En 20 ans la Russie s’est mondialisée de façon paradoxale pour devenir ce qu’elle est maintenant : un État prédateur et terroriste qui présente une menace fondamentale pour l’ordre mondial.
C’est ainsi que s’est déterminée la place de la Russie sur la carte du monde : si auparavant l’Occident estimait que la Russie allait rester un pays périphérique échangeant ses ressources naturelles contre des biens de consommation et dont l’État répressif contiendrait le chaos eurasien, cette utopie s’est volatilisée au XXIe siècle. De fournisseur de matières premières, la Russie est devenue un pays terroriste et maître-chanteur. Même si l’on cédait aux « conditions de Poutine » rien ne serait réglé car l’appétit du Kremlin n’en serait qu’aiguisé, ce qui l’encouragerait à exporter davantage de chaos, de peur et de violence. À mesure que la guerre en Ukraine se fixe de plus en plus profondément dans le sol et que les experts se demandent où Poutine va désormais frapper : En Géorgie ? En Moldavie ? En Pologne ? En Lituanie ? — l’ampleur de la catastrophe s’impose à nos consciences. Il ne s’agit pas d’un conflit régional aux confins de l’Europe comme nombre de responsables politiques européens voudraient le penser, mais du plus important défi que l’Occident ait eu à relever depuis la seconde guerre mondiale.

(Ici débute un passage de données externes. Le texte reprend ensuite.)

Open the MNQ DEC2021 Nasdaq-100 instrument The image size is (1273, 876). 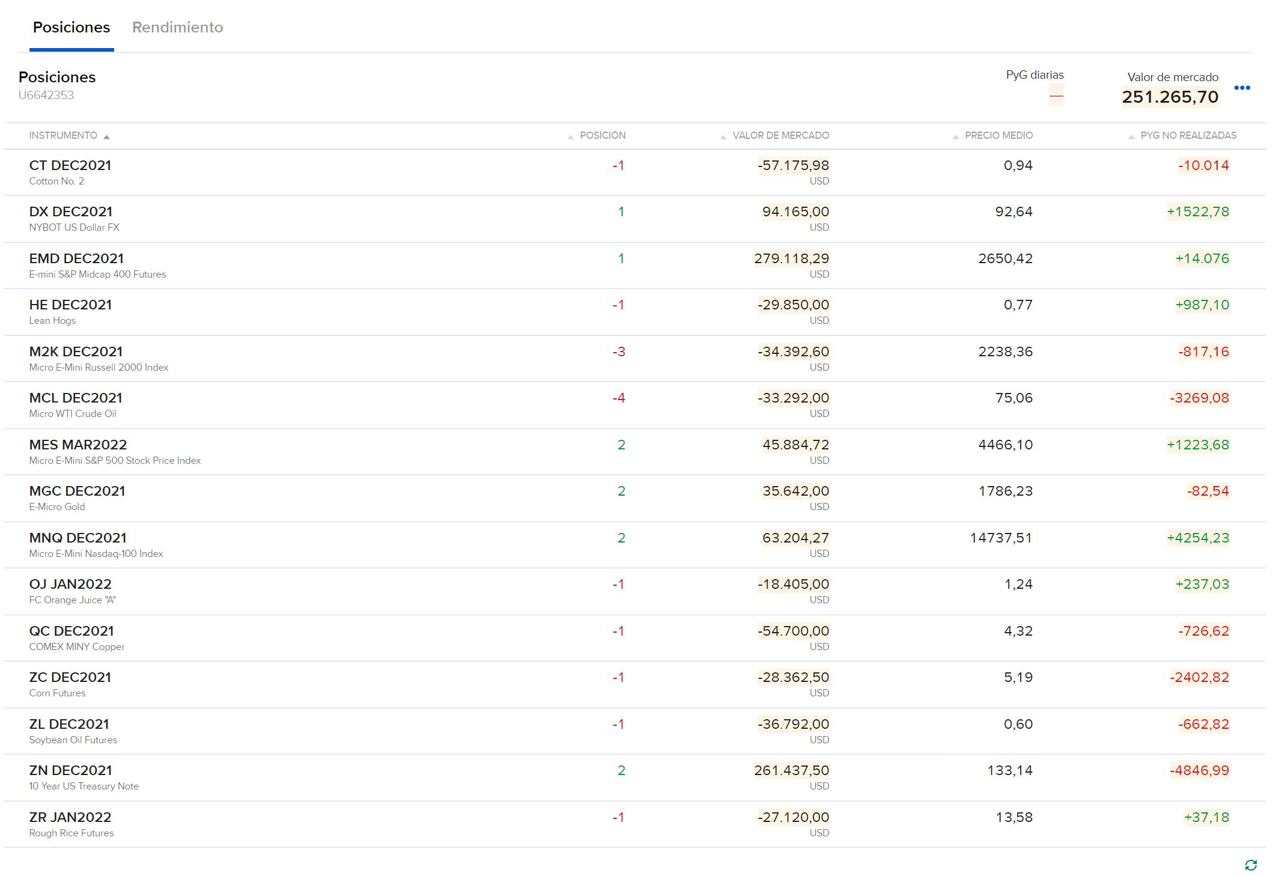point(78,538)
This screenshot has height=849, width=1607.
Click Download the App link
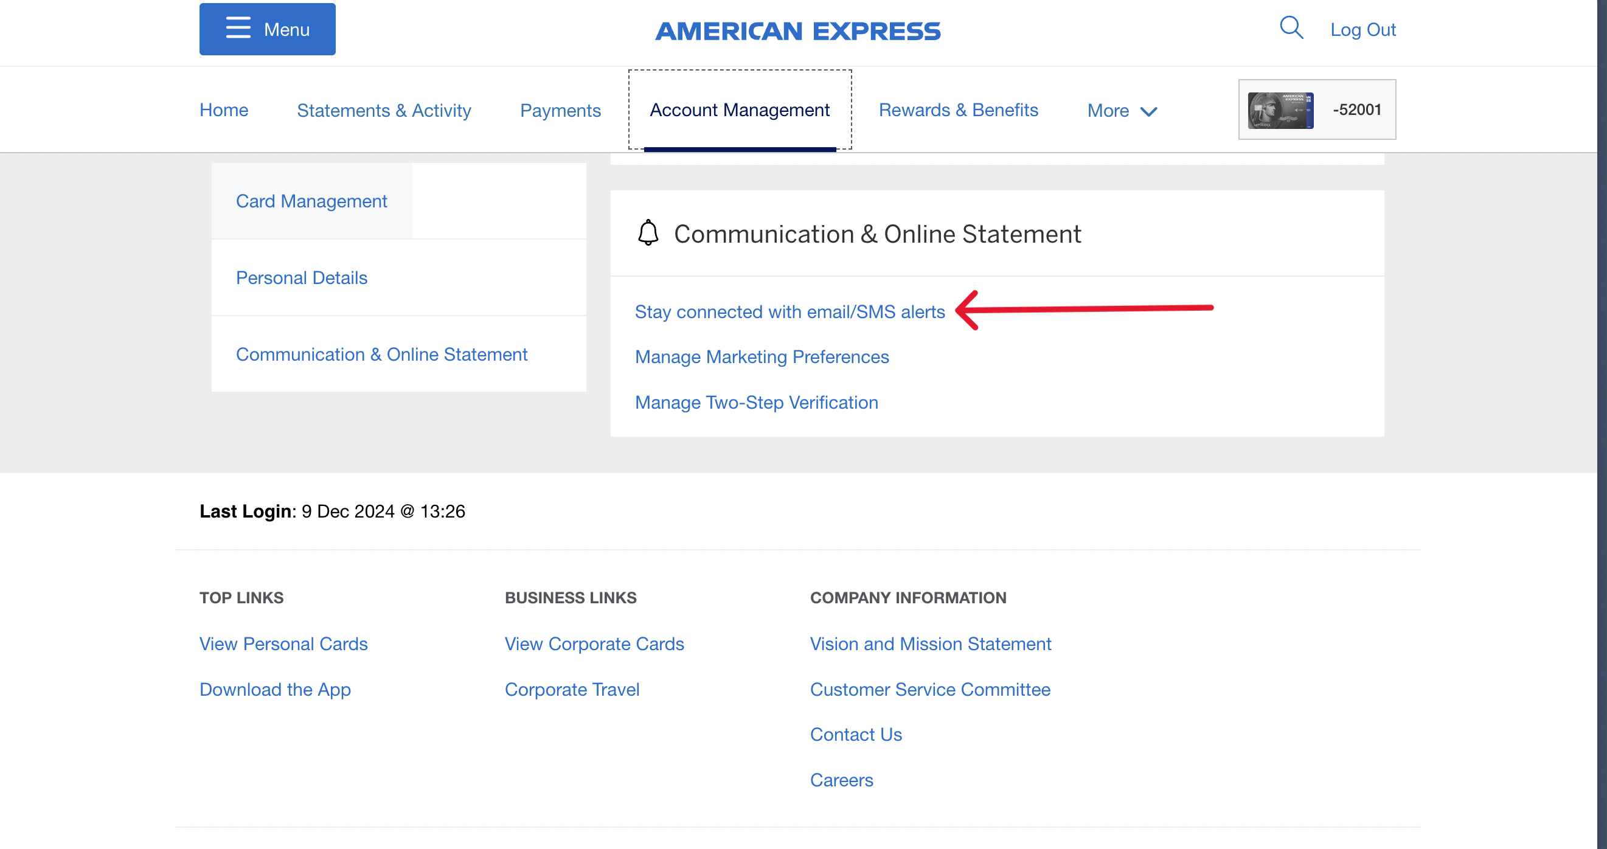click(x=274, y=689)
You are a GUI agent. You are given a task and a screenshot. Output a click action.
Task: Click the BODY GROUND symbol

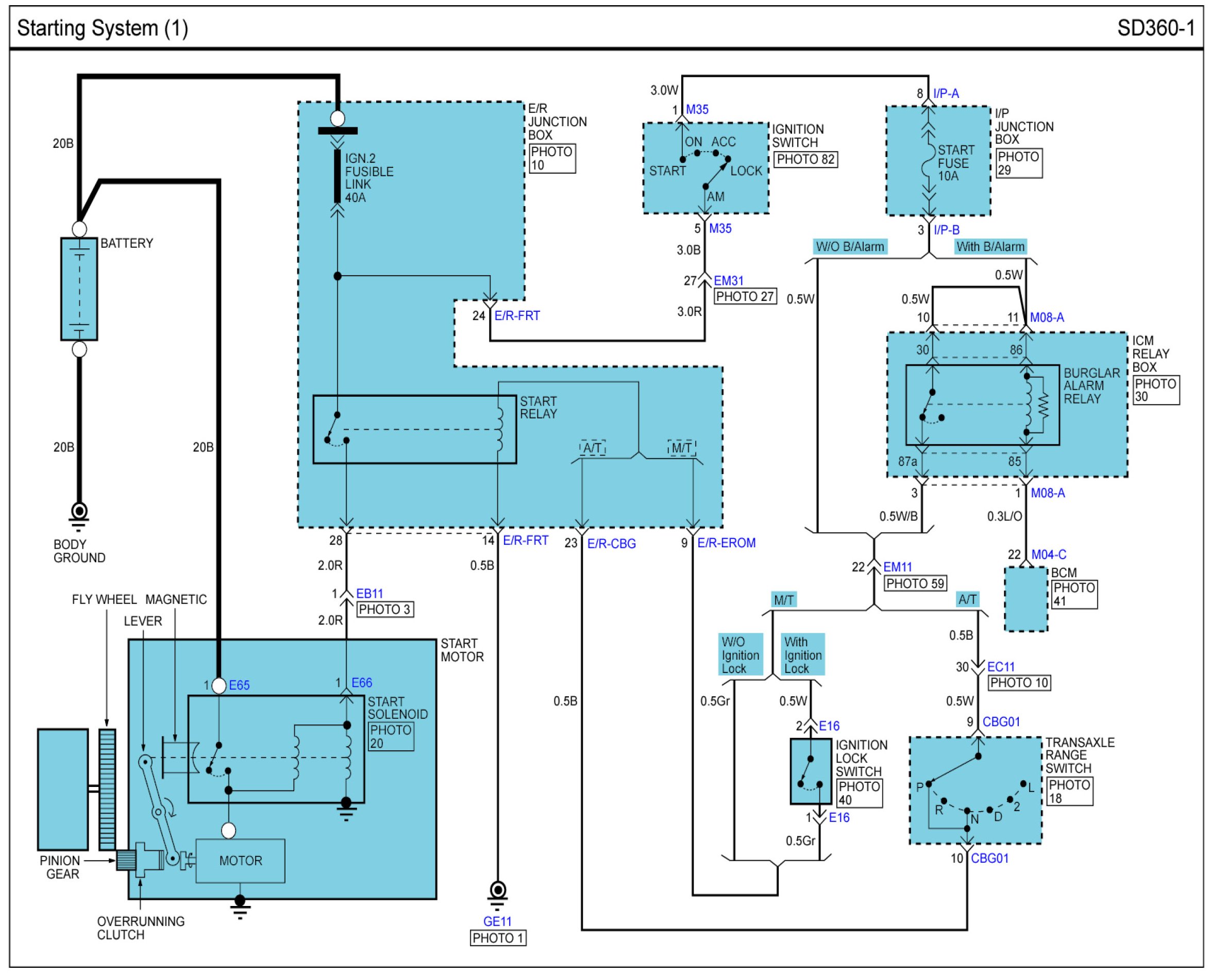79,513
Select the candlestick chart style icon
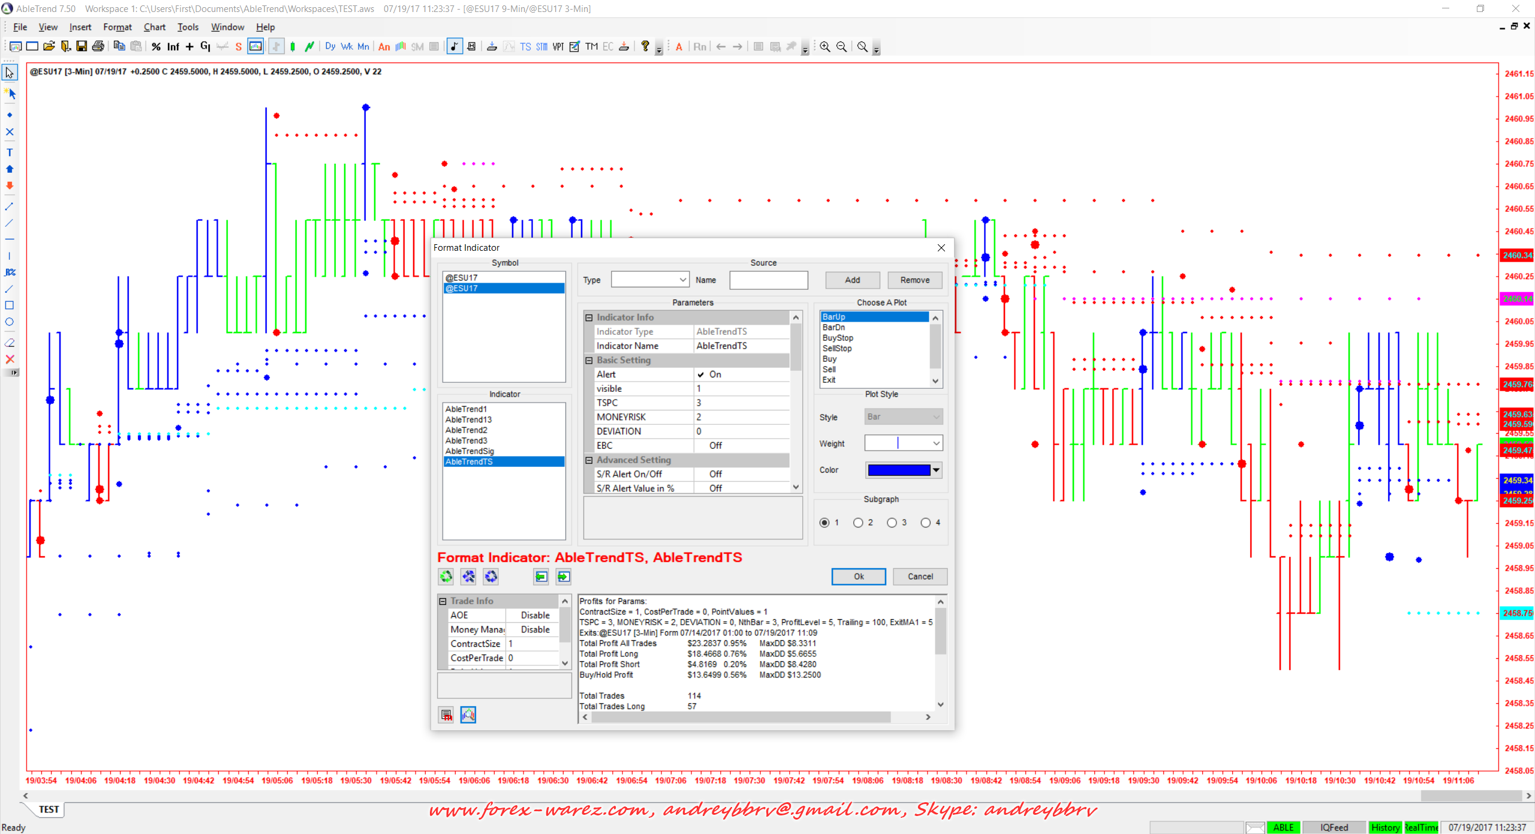Screen dimensions: 1535x834 pos(293,47)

Faute d’une solution globale du « problème russe » il ne peut y avoir de sécurité à l’échelle du monde. Il faudra pour cela que la communauté internationale coordonne ses efforts comme elle ne l’a pas fait depuis la seconde guerre mondiale. Or pour l’instant il n’y a en Occident ni plan clair pour sortir de la crise (en dehors du lâche souci de « ne pas humilier Poutine » ou du désir infantile de revenir au statu quo ante), ni de responsables politiques (ne serait-ce que de la taille d’un Reagan ou d’une Thatcher, pour ne pas parler d’un Churchill ou d’un Roosevelt), ni d’institutions qui puissent s’atteler à cette tâche. Ce qui signifie que le chaos va s’étendre, que son coût va s’alourdir et que le Kremlin va continuer de manœuvrer sur la crête de cette vague d’eau trouble. Quant à la guerre mondiale, elle va suivre son cours, entre bombardements de Kyïv et mitraillages à Donetsk, entre famine en Afrique et bunkers en Bavière, sans que, pour l’instant, on en voit la fin.
Traduit par Bernard Marchadier.
Sergueï Medvedev est un universitaire, spécialiste de la période postsoviétique, dont le travail s’enrichit des apports de la sociologie, de la géographie et de l’anthropologie de la culture. Il a remporté le prestigieux Pushkin Book Prize 2020 pour son livre The Return of the Russian Leviathan, qui a été largement salué aux États-Unis et en Grande-Bretagne, ainsi qu’en France (sous le titre Les Quatre Guerres de Poutine, Buchet-Chastel, 2020).